In this study, the presence of AmoA sequences in marine sponges indicates that nitrification is a metabolic capability of sponge symbionts. All of the AAOB in I. strobilina and M. laxissima clustered with Nitrosospira spp. The 16S rRNA screening approach revealed the presence of AnAOB in M. laxissima. This is the first molecular evidence for the presence of anammox bacteria in sponges suggesting that sponges are source from which to enrich and cultivate novel anammox bacteria. These AnAOB are distantly related to known candidate anammox genera, and they likely represent novel genera. It is not clear whether the AAOB and AnAOB in sponges are natural partners, competitors, or two separate populations that have different niches within sponge tissues. We are still far from understanding the complexity of the nitrogen cycle in marine sponges. Sponges have significant coverage and constitute a major portion of the biomass of many coral reefs. Therefore, microbially mediated nitrogen metabolism in sponges is expected to have a major impact on the nitrogen budget of coral reefs. Clearly, there are still many open questions and knowledge gaps in understanding the sponge–microorganism associations and nutrient cycling in marine sponges.
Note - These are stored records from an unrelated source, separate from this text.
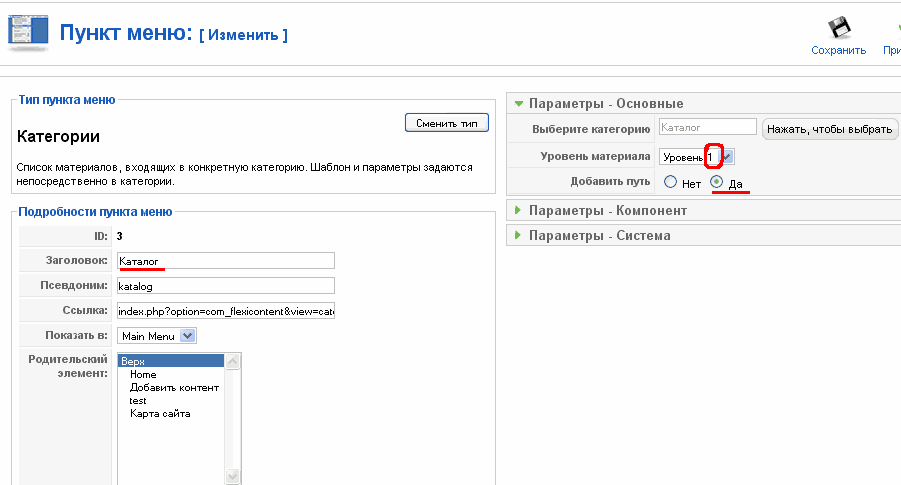Select 'Home' in parent element list
The image size is (901, 485).
143,374
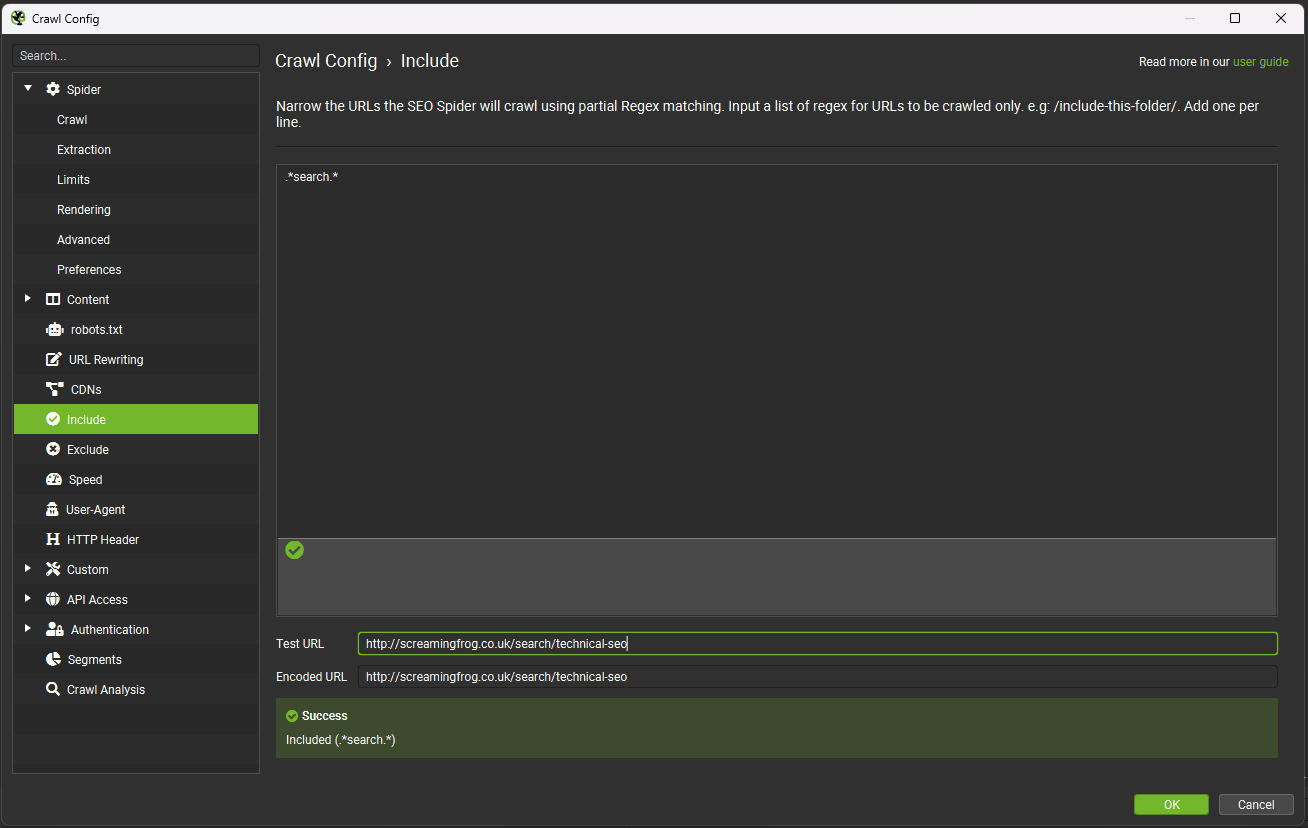Click the CDNs network icon
Image resolution: width=1308 pixels, height=828 pixels.
coord(54,390)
However, our research adds significantly to the ongoing effort to unravel metabolic capabilities of sponge-associated microbiota.

Note added in proof

A very recent publication [Hoffmann F, Radax R, Woebken D, Holtappels M, Lavik G, Rapp HT, Schläppy M-L, Schleper C, Kuypers MMM. (2009). Complex nitrogen cycling in the sponge Geodia baretti. Environ Microbiol Published online 18 May 2009; doi:10.1111/j.1462-2920.2009.01944.x] reports anammox rates and 16S rRNA gene sequences closely related to Candidatus Scalindua anammox bacteria in the sponge Geodia baretti.